中銀の独立性が侵される時 歴史に学ぶ(平山賢一)東京海上アセットマネジメント執行役員運用本部長

トランプ米大統領は米連邦準備理事会(FRB)に対し、折に触れ金融緩和圧力をかける=AP
トランプ米大統領は米連邦準備理事会(FRB)に対し、折に触れ金融緩和圧力をかける=AP
「今の国債・株式マーケットは1940年代と似ている点が多い」

最近、世界の金融秩序を揺るがしかねない、気になる動きがみられます。米国政府が中央銀行にあたる米連邦準備理事会(FRB)に対し、金融緩和を強く求めていることです。空席になっている理事ポストに利下げ(金融緩和)を強く主張する人物を推奨し、さらに、トランプ米大統領自身が得意の口先介入を繰り返しています。

「おきて破り」の中銀への圧力

これは世界の金融・経済界の「常識」に反します。政府は中央銀行の金融政策への口出しを避け、中銀は政府からの独立性を保つべきであるというのが主流の考え方です。中銀は短中期的な利害に左右されやすい政治的調整から離れ、中長期的な経済動向に着目して政策を遂行すべきだとの考え方は広く受け入れられています。
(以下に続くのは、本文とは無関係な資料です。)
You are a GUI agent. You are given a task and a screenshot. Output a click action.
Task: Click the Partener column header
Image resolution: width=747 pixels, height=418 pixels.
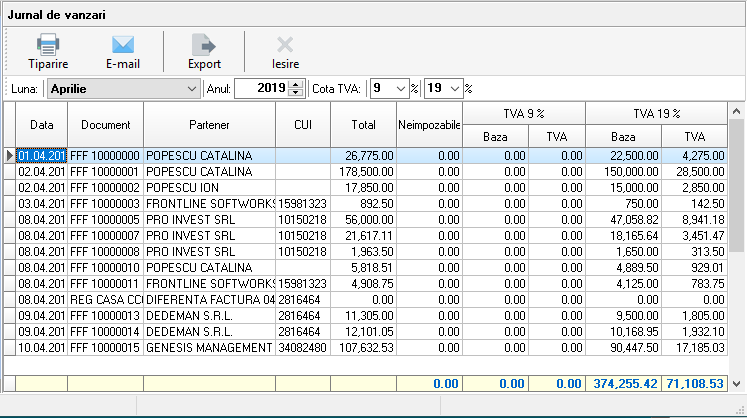(209, 125)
ところが、米国の現状はどうでしょう。このような常識が一部で通用しなくなっている気がします。大統領選挙を来年に控え、再選のために何が何でも景気を浮揚したいトランプ氏は景気や株価にプラスになることは何でもやる、という考えなのかもしれません。昨年末にかけての株価下落の理由の一つとして、FRBによる利上げ(金融引き締め)を指摘するプロ投資家が多いこともあり、常識を超えた政府の圧力がFRBにかかっています。